*Task to complete*: Give back the data below exactly, with every line kept the same.

*Records to use*:
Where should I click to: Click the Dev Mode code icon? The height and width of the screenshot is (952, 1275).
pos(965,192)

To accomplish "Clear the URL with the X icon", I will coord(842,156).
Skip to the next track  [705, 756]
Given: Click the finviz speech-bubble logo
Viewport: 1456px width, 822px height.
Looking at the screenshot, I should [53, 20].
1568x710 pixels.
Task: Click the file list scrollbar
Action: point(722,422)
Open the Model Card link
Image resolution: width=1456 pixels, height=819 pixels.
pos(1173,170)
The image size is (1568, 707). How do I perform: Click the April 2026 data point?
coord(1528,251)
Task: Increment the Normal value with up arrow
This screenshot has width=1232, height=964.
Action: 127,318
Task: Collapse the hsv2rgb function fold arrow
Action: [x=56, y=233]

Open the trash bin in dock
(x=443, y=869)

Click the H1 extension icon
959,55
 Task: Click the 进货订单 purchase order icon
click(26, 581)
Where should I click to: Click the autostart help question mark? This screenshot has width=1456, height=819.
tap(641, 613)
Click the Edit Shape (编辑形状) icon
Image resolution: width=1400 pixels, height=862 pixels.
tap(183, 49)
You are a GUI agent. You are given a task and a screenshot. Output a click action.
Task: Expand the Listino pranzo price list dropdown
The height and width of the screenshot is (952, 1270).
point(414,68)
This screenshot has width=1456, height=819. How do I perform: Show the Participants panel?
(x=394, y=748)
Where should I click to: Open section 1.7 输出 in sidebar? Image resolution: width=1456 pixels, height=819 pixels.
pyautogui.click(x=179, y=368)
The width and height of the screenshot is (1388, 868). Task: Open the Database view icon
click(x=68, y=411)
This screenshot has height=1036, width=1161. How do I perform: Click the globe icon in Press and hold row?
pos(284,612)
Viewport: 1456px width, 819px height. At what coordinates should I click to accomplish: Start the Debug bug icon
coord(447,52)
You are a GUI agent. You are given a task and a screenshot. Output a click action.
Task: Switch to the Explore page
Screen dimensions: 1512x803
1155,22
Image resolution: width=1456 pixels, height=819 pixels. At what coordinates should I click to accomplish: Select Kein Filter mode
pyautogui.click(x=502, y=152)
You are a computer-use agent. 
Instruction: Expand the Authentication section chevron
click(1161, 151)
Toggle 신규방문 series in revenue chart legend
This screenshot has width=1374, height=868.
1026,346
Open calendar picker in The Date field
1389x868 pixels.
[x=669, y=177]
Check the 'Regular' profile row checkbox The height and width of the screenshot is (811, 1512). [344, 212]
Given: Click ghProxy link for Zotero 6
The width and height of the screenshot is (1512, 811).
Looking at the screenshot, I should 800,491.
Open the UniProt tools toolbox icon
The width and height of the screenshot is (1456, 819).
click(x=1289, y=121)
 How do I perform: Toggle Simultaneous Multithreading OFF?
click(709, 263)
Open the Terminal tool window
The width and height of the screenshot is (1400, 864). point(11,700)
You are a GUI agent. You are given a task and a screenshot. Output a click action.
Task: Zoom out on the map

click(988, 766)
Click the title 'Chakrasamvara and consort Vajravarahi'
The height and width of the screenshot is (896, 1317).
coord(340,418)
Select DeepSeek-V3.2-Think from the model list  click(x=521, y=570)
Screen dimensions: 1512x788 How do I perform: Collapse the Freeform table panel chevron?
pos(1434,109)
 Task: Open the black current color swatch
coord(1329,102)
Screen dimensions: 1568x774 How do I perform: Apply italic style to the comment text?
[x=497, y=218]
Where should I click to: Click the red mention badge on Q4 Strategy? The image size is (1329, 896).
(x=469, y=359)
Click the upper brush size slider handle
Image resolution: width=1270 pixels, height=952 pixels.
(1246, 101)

*Your response*:
Where should I click to: Click the Dev Mode code icon? The height and width of the screenshot is (952, 1275).
pos(965,192)

To accomplish "Clear the URL with the X icon", I will coord(842,156).
Skip to the next track  [705, 756]
Given: Click the finviz speech-bubble logo
Viewport: 1456px width, 822px height.
Looking at the screenshot, I should [53, 20].
1568x710 pixels.
Task: Click the file list scrollbar
Action: point(722,422)
Open the Model Card link
Image resolution: width=1456 pixels, height=819 pixels.
pos(1173,170)
The image size is (1568, 707). How do I perform: Click the April 2026 data point?
coord(1528,251)
Task: Increment the Normal value with up arrow
This screenshot has width=1232, height=964.
Action: 127,318
Task: Collapse the hsv2rgb function fold arrow
Action: [x=56, y=233]

Open the trash bin in dock
(x=443, y=869)

Click the H1 extension icon
959,55
 Task: Click the 进货订单 purchase order icon
click(26, 581)
Where should I click to: Click the autostart help question mark? This screenshot has width=1456, height=819.
tap(641, 613)
Click the Edit Shape (编辑形状) icon
Image resolution: width=1400 pixels, height=862 pixels.
tap(183, 49)
You are a GUI agent. You are given a task and a screenshot. Output a click action.
Task: Expand the Listino pranzo price list dropdown
The height and width of the screenshot is (952, 1270).
point(414,68)
This screenshot has width=1456, height=819. How do I perform: Show the Participants panel?
(x=394, y=748)
Where should I click to: Open section 1.7 输出 in sidebar? Image resolution: width=1456 pixels, height=819 pixels.
pyautogui.click(x=179, y=368)
The width and height of the screenshot is (1388, 868). Task: Open the Database view icon
click(x=68, y=411)
This screenshot has height=1036, width=1161. How do I perform: Click the globe icon in Press and hold row?
pos(284,612)
Viewport: 1456px width, 819px height. At what coordinates should I click to accomplish: Start the Debug bug icon
coord(447,52)
You are a GUI agent. You are given a task and a screenshot. Output a click action.
Task: Switch to the Explore page
Screen dimensions: 1512x803
1155,22
Image resolution: width=1456 pixels, height=819 pixels. At what coordinates should I click to accomplish: Select Kein Filter mode
pyautogui.click(x=502, y=152)
You are a computer-use agent. 
Instruction: Expand the Authentication section chevron
click(1161, 151)
Toggle 신규방문 series in revenue chart legend
This screenshot has width=1374, height=868.
1026,346
Open calendar picker in The Date field
1389x868 pixels.
[x=669, y=177]
Check the 'Regular' profile row checkbox The height and width of the screenshot is (811, 1512). [344, 212]
Given: Click ghProxy link for Zotero 6
The width and height of the screenshot is (1512, 811).
Looking at the screenshot, I should 800,491.
Open the UniProt tools toolbox icon
The width and height of the screenshot is (1456, 819).
click(x=1289, y=121)
 How do I perform: Toggle Simultaneous Multithreading OFF?
click(709, 263)
Open the Terminal tool window
The width and height of the screenshot is (1400, 864). point(11,700)
You are a GUI agent. You are given a task and a screenshot. Output a click action.
Task: Zoom out on the map

click(988, 766)
Click the title 'Chakrasamvara and consort Vajravarahi'
The height and width of the screenshot is (896, 1317).
coord(340,418)
Select DeepSeek-V3.2-Think from the model list  click(x=521, y=570)
Screen dimensions: 1512x788 How do I perform: Collapse the Freeform table panel chevron?
pos(1434,109)
 Task: Open the black current color swatch
coord(1329,102)
Screen dimensions: 1568x774 How do I perform: Apply italic style to the comment text?
[x=497, y=218]
Where should I click to: Click the red mention badge on Q4 Strategy? The image size is (1329, 896).
(x=469, y=359)
Click the upper brush size slider handle
Image resolution: width=1270 pixels, height=952 pixels.
(1246, 101)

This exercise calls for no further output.